Especialistas discutiram, na segunda-feira (17/08), alternativas à judicialização de conflitos tributários durante o lançamento do 2º volume do livro “A Consensualidade no Direito Tributário”, na Biblioteca do Supremo Tribunal Federal (STF), em Brasília.
Coordenada pela procuradora-geral da Fazenda Nacional, Anelize Almeida, pela procuradora da Fazenda Nacional Rita Dias Nolasco e pela advogada tributarista Mary Elbe Queiroz, a publicação reúne mais de 70 autores – entre eles, diversos colegas da Procuradoria-Geral da Fazenda Nacional (PGFN). O livro tem prefácio do ministro aposentado do STF Luís Roberto Barroso e apresentação do ministro da Advocacia-Geral da União, Jorge Messias.
Os estudos reunidos na obra abordam temas relacionados à consensualidade tributária, como fundamentos constitucionais, sistema multiportas, desjudicialização, transação tributária, conformidade cooperativa e novos instrumentos introduzidos no contexto da reforma tributária.
Os autores também discutem a construção de relações tributárias baseadas na confiança, na boa-fé e na cooperação e os efeitos dessas práticas na modernização da administração tributária e do sistema tributário brasileiro.
Trabalho coletivo
Durante o evento, a procuradora-geral da Fazenda Nacional dedicou a participação no livro aos colegas e destacou o caráter coletivo do trabalho desenvolvido pela PGFN. “Vocês são mãos importantes nessa nossa jornada. Fico muito feliz de poder ser a voz da PGFN nesse momento e de compartilhar a minha trajetória com colegas tão queridos”, declarou, ao lado do presidente do STF, ministro Edson Fachin, e do ex-ministro Luís Roberto Barroso.

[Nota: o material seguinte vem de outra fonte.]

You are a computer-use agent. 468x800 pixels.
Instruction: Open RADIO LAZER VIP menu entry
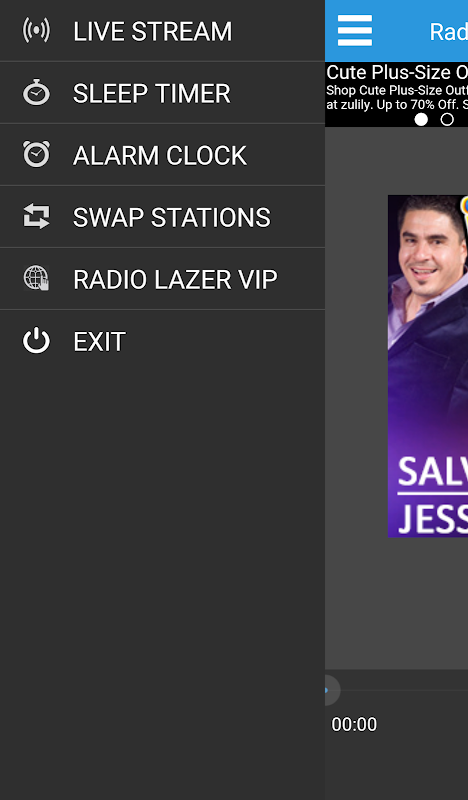point(162,279)
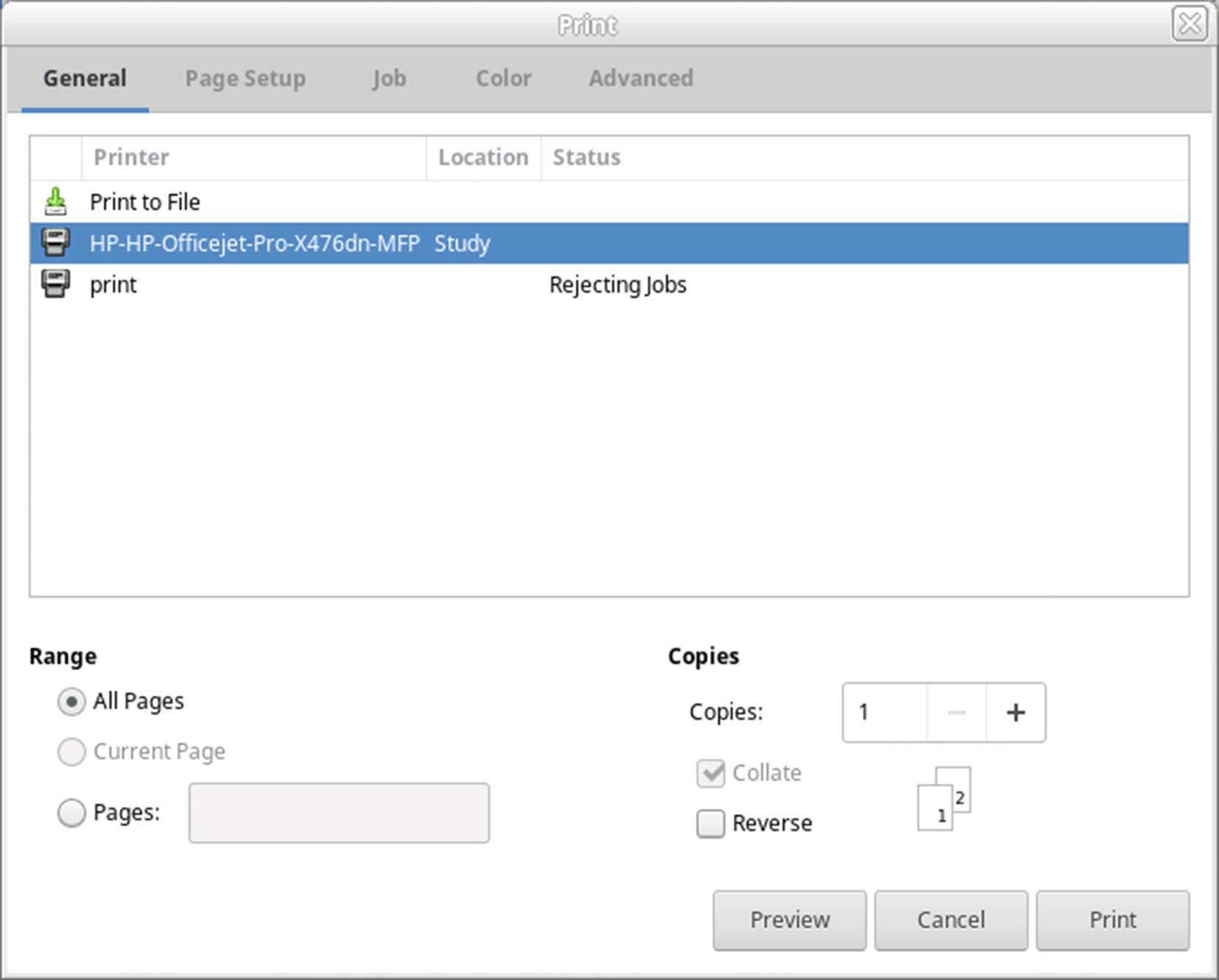1219x980 pixels.
Task: Close the Print dialog window
Action: (x=1189, y=24)
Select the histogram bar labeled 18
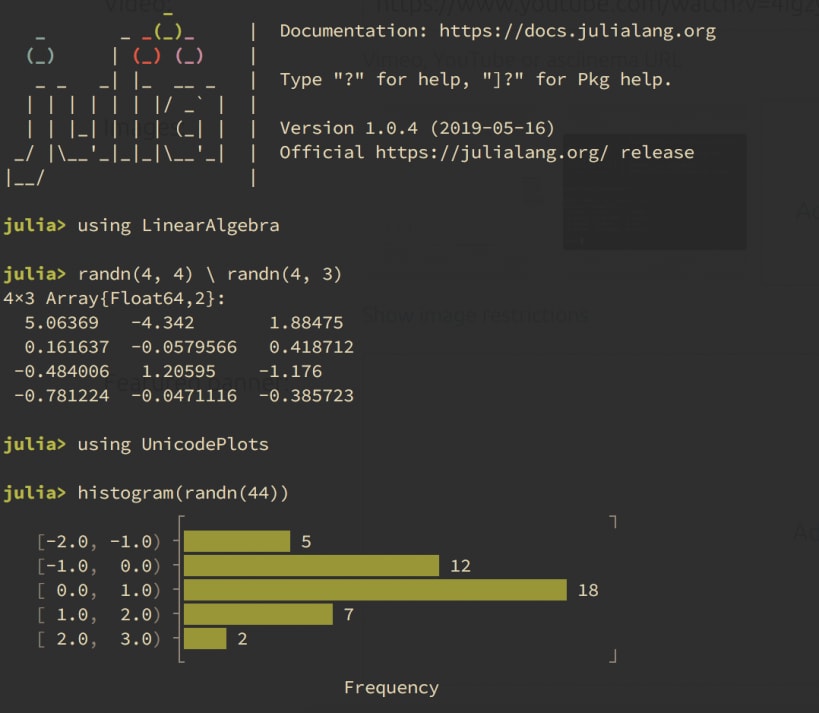The image size is (819, 713). coord(375,590)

Fachin destacou a evolução das transações tributárias no âmbito da PGFN e afirmou que a busca por soluções consensuais vem ocupando espaço na resolução de conflitos. “Celebrar esta obra, portanto, é também celebrar o modo de fazer ciência jurídica, que é plural, coletivo, construído a várias mãos entre procuradoria, academia e advocacia”, pontuou.
Soluções alternativas
Por sua vez, Luís Roberto Barroso falou da satisfação de apresentar o livro e de ingressar no campo do Direito Tributário. O ministro aposentado afirmou que o Brasil vive uma “epidemia de judicialização” e destacou avanços na busca por soluções alternativas na área.
“É o esforço pelas soluções alternativas, pela busca da consensualidade e pela transação tributária que tem sido um sucesso, inclusive um sucesso de arrecadação”, destacou, acrescentando que o Direito Tributário “é o mundo em que se arrecadam os recursos que ajudam a fazer o país e a ter os programas sociais, a ter as obras públicas que nós precisamos”, concluiu.